[Items from a dataset]
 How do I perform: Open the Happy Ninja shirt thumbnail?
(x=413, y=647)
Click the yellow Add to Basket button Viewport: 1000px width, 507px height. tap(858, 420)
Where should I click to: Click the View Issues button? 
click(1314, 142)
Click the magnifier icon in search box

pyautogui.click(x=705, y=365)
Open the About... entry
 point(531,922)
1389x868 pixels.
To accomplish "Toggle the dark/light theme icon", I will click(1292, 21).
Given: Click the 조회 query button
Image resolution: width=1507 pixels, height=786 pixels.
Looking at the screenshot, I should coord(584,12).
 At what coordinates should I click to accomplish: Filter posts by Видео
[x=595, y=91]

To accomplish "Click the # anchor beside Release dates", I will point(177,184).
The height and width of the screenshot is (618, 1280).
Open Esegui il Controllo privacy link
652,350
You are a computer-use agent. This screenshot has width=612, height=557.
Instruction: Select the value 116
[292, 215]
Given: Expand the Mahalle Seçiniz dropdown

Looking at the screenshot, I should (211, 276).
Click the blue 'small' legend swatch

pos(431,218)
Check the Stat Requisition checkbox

> TASK OBJECTIVE
All entries above are to be transcribed verbatim.

> REPLY TO THE EXERCISE
 How do I perform: Open the Happy Ninja shirt thumbnail?
(x=413, y=647)
Click the yellow Add to Basket button Viewport: 1000px width, 507px height. tap(858, 420)
Where should I click to: Click the View Issues button? 
click(1314, 142)
Click the magnifier icon in search box

pyautogui.click(x=705, y=365)
Open the About... entry
 point(531,922)
1389x868 pixels.
To accomplish "Toggle the dark/light theme icon", I will click(1292, 21).
Given: Click the 조회 query button
Image resolution: width=1507 pixels, height=786 pixels.
Looking at the screenshot, I should coord(584,12).
 At what coordinates should I click to accomplish: Filter posts by Видео
[x=595, y=91]

To accomplish "Click the # anchor beside Release dates", I will point(177,184).
The height and width of the screenshot is (618, 1280).
Open Esegui il Controllo privacy link
652,350
You are a computer-use agent. This screenshot has width=612, height=557.
Instruction: Select the value 116
[292, 215]
Given: Expand the Mahalle Seçiniz dropdown

Looking at the screenshot, I should (211, 276).
Click the blue 'small' legend swatch

pos(431,218)
Check the Stat Requisition checkbox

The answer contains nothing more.